Re: Pablo forms near Azores
Posted by Chris in Tampa on 10/26/2019, 9:49 pm
I only see something from several weeks before Dorian, on August 8th:
https://www.noaa.gov/media-release/noaa-increases-chance-for-above-normal-hurricane-season

I don't know of a better way to handle really short lived storms, especially storms that you know are going to be very short lived. Require it to be around for a certain number of hours? Then what if it is near land? Wait to name it even if it has the intensity? Naming now, in the satellite era, definitely isn't the same before the satellite era. And with more tools available, such as various satellite data available more often, things might get named more often now than even a decade ago. It does make it seemingly impossible to determine if there are more, less or about the same, number of storms over the decades. I just want them to be consistent. But I guess that means name it when you think it meets the current criteria. Just because a decade or so ago you didn't have enough tools to name it then, and you do now, doesn't mean not name it. Things will be handled consistently now and in the future, but it won't be consistent with back then. I don't think they could start naming things even quicker in the future, so things from now on can be compared with each other. But it will be decades before we can determine any trends. They can only look back so much to determine what if anything they missed in prior decades. They probably simply didn't have good enough data at the time so they don't know if they should have named something that they might have missed.

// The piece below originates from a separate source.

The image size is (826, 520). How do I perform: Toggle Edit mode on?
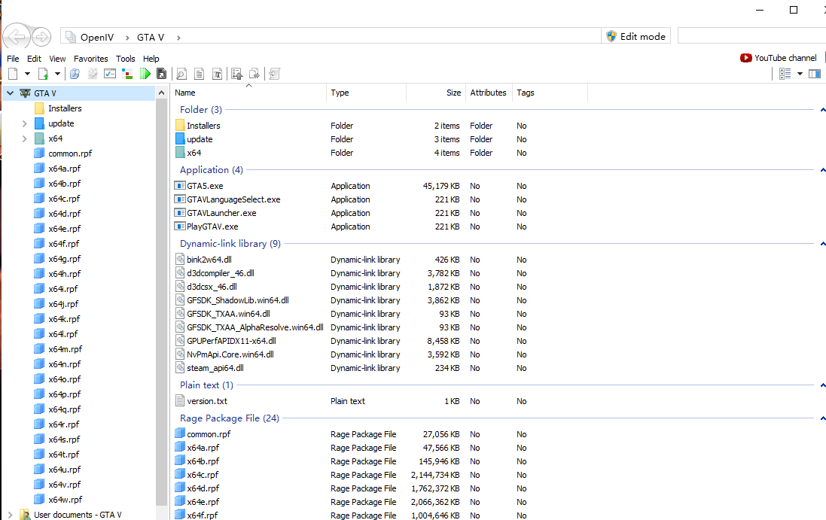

Pablo has been interesting. From the NHC discussions...

45mph at 5pm AST Friday: "The cloud pattern consists of an eye-type feature surrounded by a ring of deep convection."

45mph at 11pm AST Friday: "Pablo continues to exhibit a tight circulation with an occasional eye feature evident in satellite images, which is why the system is classified a tropical storm."

45mph at 5am AST Saturday: "Pablo remains a small cyclone, and recently the eye-like feature that was noted in earlier satellite images is no longer evident."

50mph at 11am AST Saturday: "The small cyclone is maintaining an area of banded convection near the center, and there have been occasional appearances of an eye-like feature."

60mph at 5pm AST Saturday: "Pablo has become a little better organized during the past several hours, with a small eye becoming somewhat better defined."

I'm not so sure that one isn't so small that they can't get a good read on the intensity from satellite.

But it does look odd. A little storm in a big non-tropical low.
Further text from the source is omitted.